*** SUPPLIED DATA ***
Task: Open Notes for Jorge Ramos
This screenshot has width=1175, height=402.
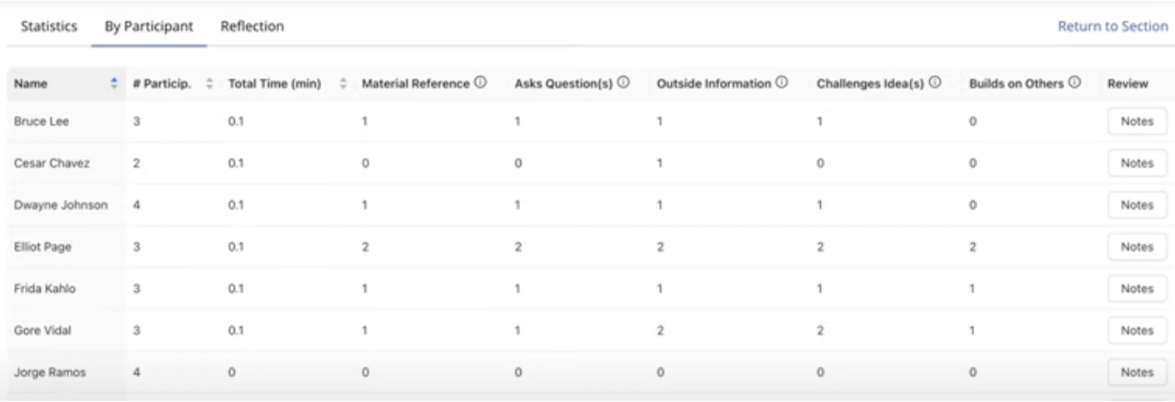Action: point(1137,372)
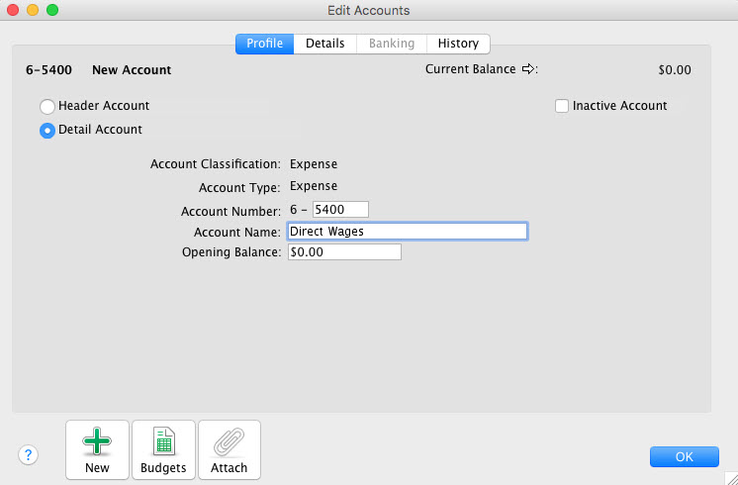Screen dimensions: 738x485
Task: Select the Banking tab
Action: (391, 44)
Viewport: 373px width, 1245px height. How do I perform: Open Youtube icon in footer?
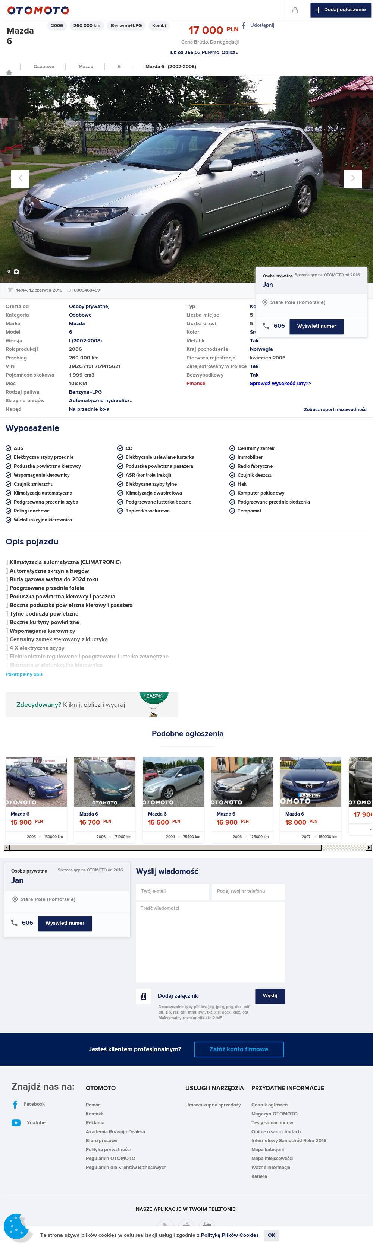(x=16, y=1123)
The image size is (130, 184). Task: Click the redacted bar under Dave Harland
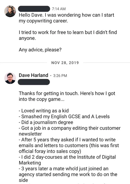[x=34, y=82]
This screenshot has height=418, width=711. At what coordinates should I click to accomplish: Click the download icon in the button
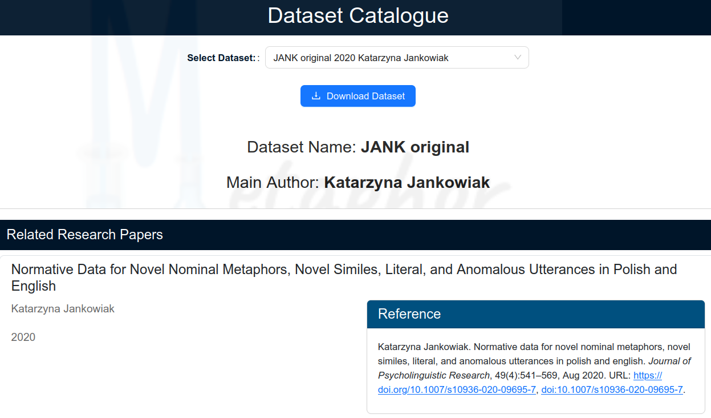point(316,96)
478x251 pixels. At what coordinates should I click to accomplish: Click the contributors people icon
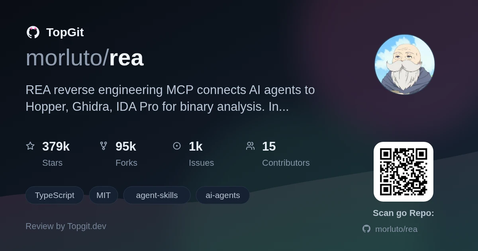coord(250,146)
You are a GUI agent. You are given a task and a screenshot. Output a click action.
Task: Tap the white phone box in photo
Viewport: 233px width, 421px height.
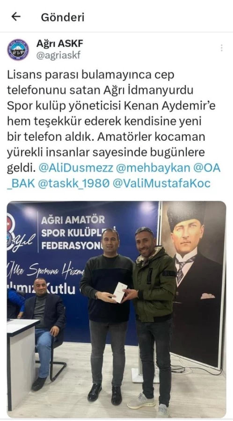[x=120, y=292]
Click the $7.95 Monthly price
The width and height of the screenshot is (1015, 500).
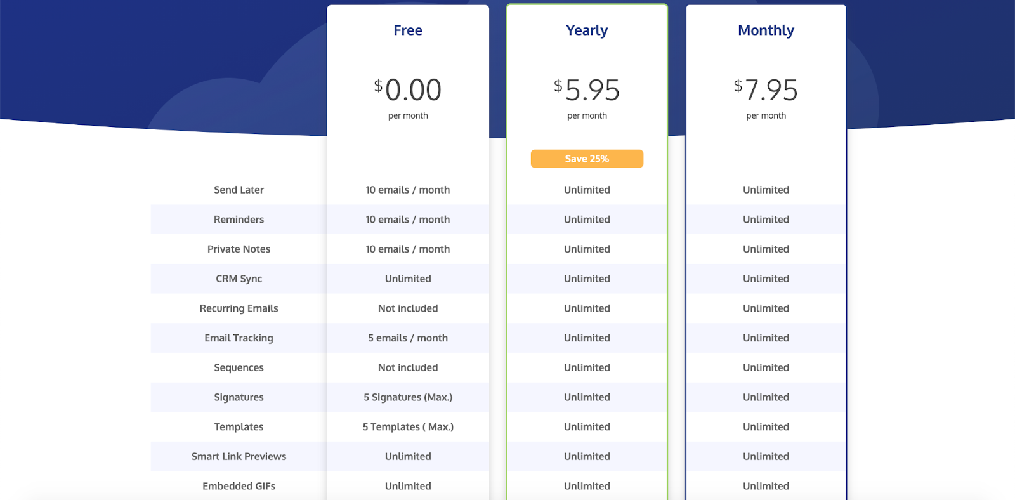point(766,89)
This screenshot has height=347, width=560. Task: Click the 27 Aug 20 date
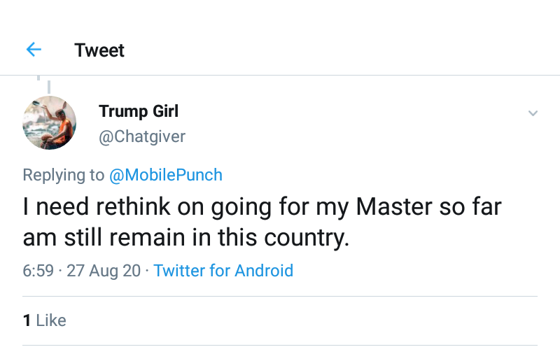104,271
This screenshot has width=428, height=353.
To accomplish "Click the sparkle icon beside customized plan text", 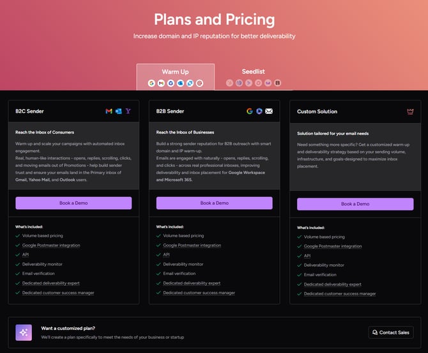I will pyautogui.click(x=24, y=333).
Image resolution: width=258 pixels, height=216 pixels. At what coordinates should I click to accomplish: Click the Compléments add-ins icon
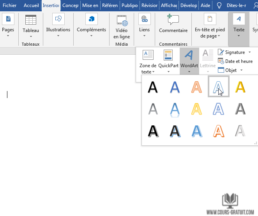point(91,19)
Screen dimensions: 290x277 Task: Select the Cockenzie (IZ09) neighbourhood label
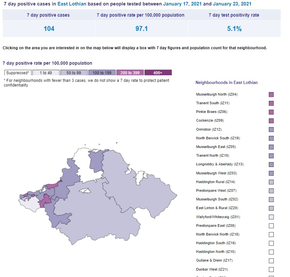[x=210, y=120]
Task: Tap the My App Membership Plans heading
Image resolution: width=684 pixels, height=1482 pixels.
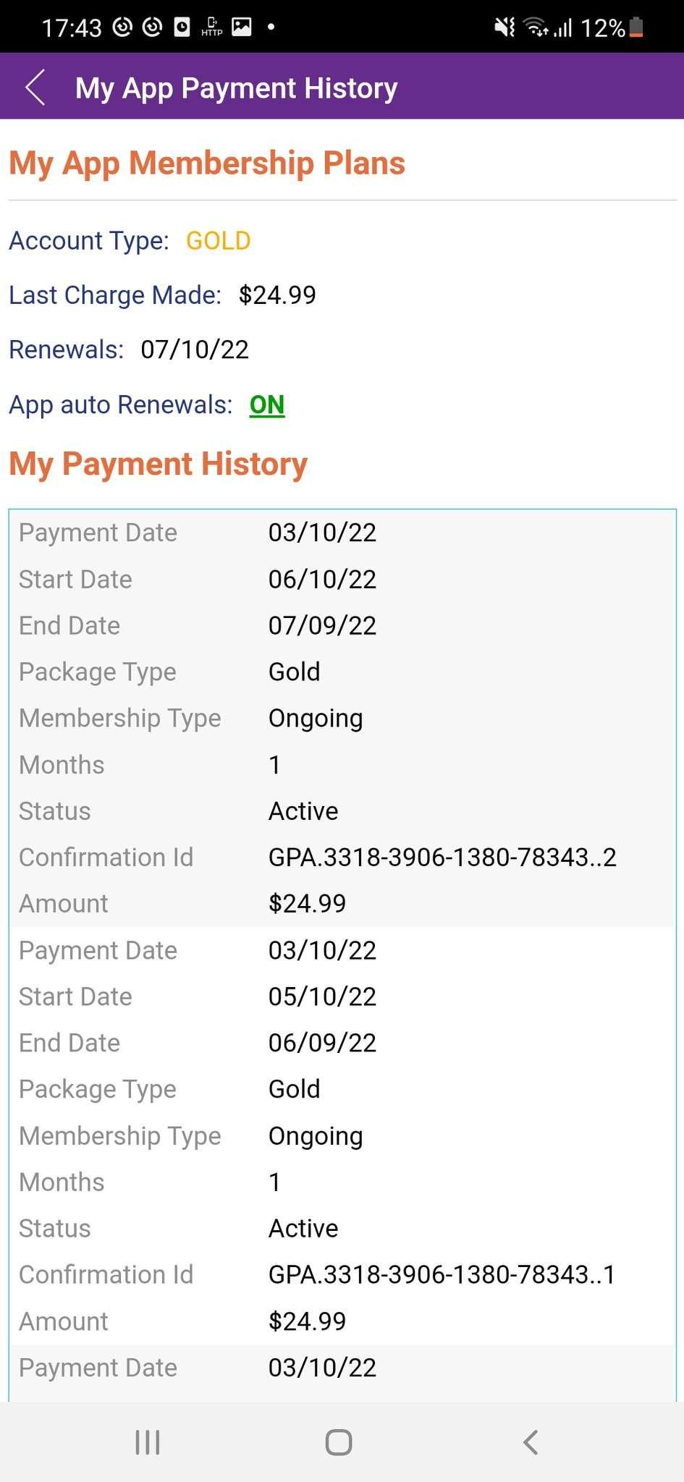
*** End of SUPPLIED DATA ***
REQUIRED ACTION: A word-for-word copy of the lines from the one containing "Screen dimensions: 290x277" through the last line of the records is what is wanted, without pictures and without any other line.

RESPONSE BELOW:
Screen dimensions: 290x277 Task: Select the Cockenzie (IZ09) neighbourhood label
[x=210, y=120]
Task: Tap the My App Membership Plans heading
Image resolution: width=684 pixels, height=1482 pixels.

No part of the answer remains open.